## WORK INSTRUCTION
Could you copy exactly the lines below from the one with "Task: Open the Highlight dropdown" to the one with "Click the Mastercard logo", inclusive, leaving out any pictures?

[RECORD EXCERPTS]

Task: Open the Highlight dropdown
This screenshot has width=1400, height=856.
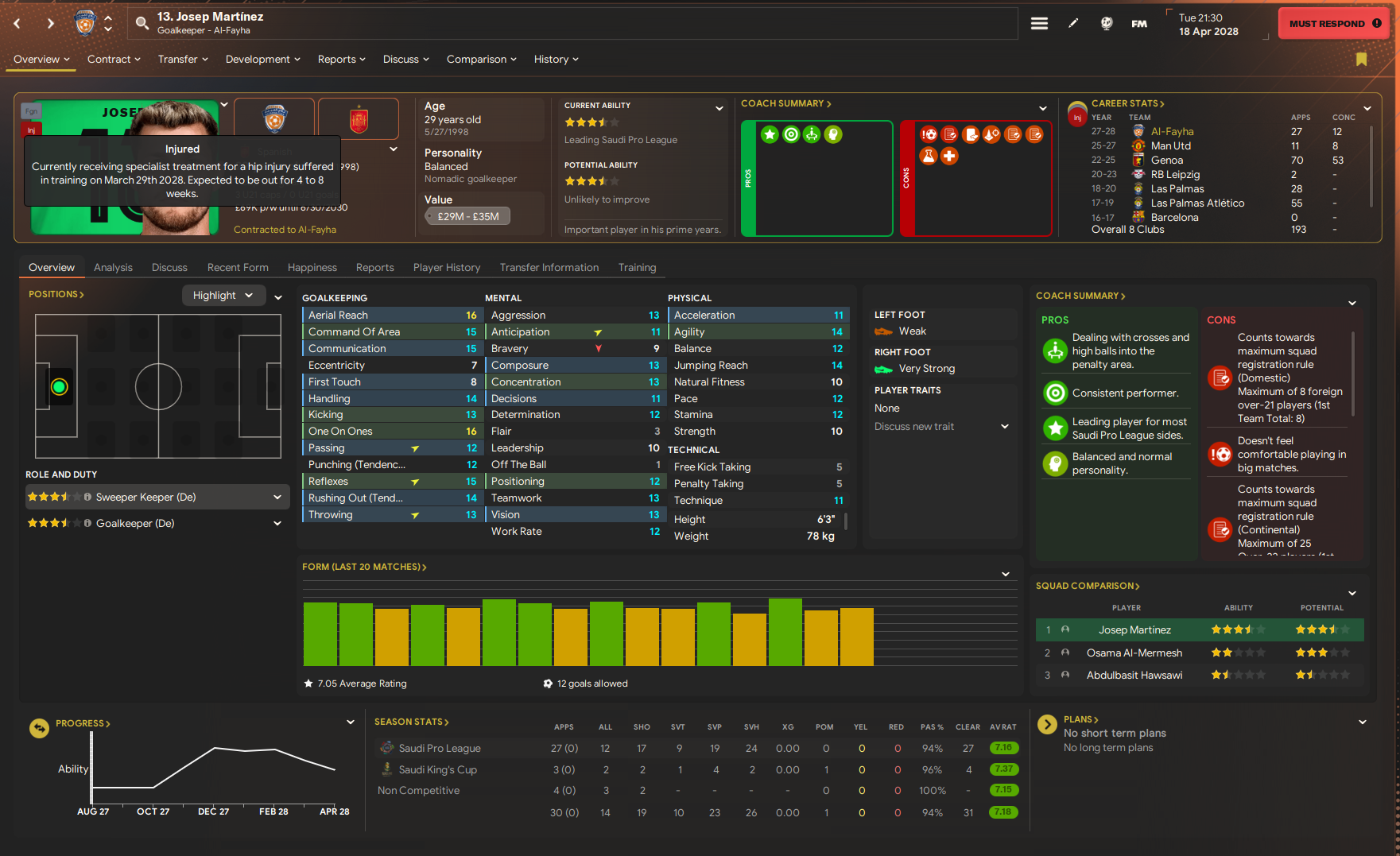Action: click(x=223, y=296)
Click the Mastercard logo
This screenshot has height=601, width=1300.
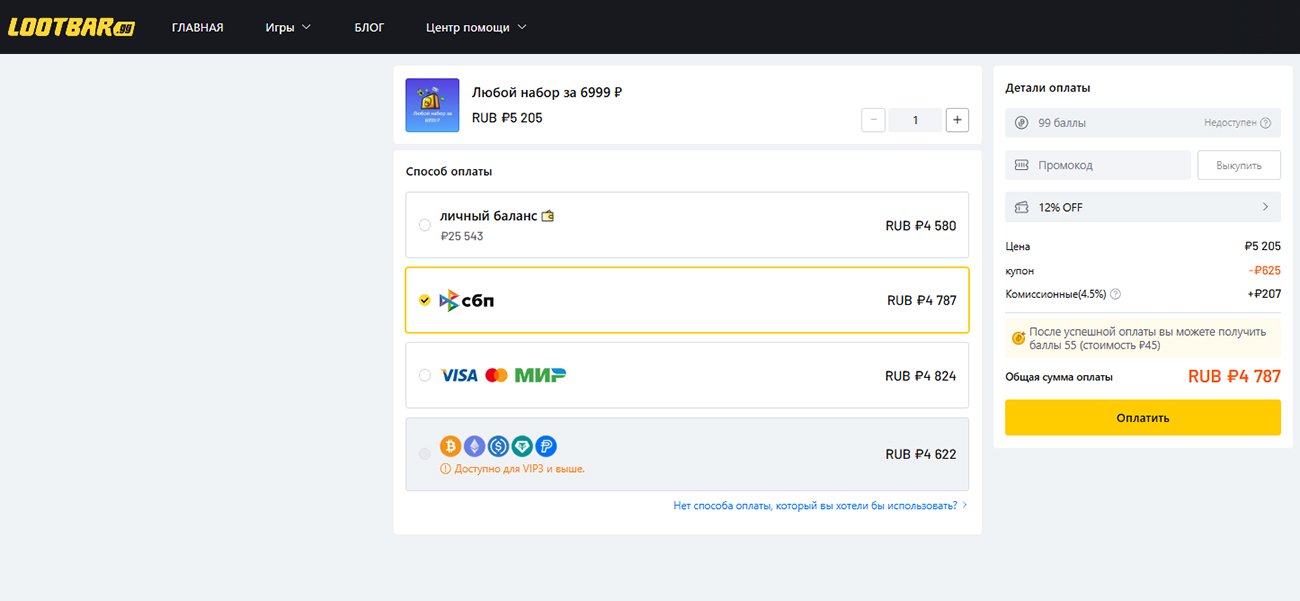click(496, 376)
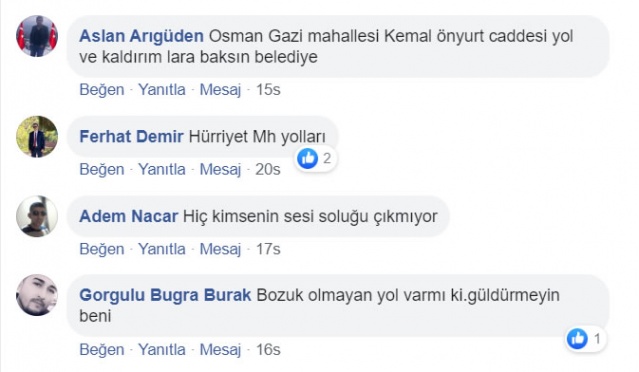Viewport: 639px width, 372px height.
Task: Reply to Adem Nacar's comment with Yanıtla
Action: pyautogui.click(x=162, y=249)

[/RECORD EXCERPTS]
[RECORD EXCERPTS]

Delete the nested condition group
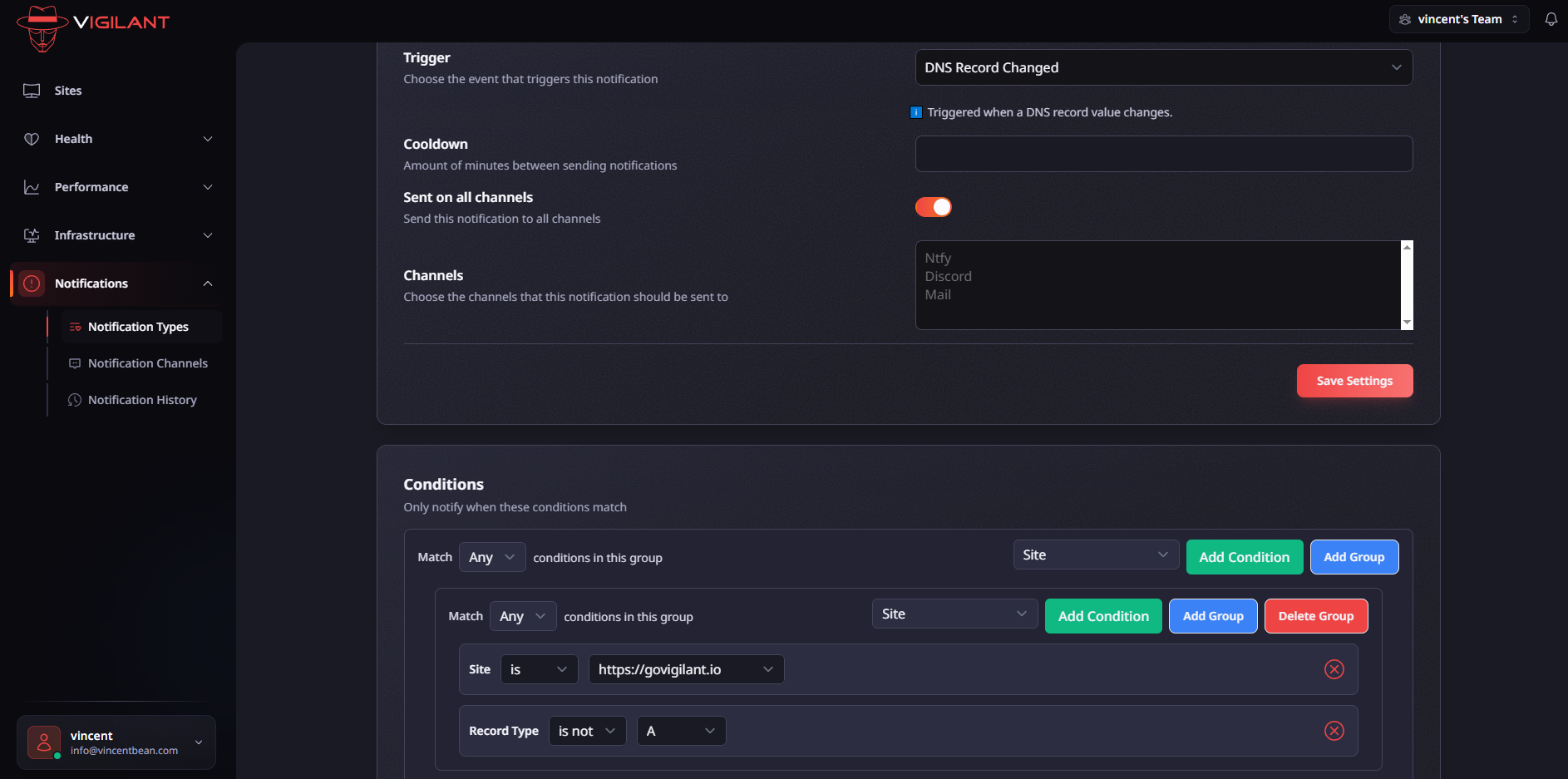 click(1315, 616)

[/RECORD EXCERPTS]

## RESPONSE FOR THIS EXERCISE
Task: Open the Highlight dropdown
This screenshot has width=1400, height=856.
Action: click(x=223, y=296)
Click the Mastercard logo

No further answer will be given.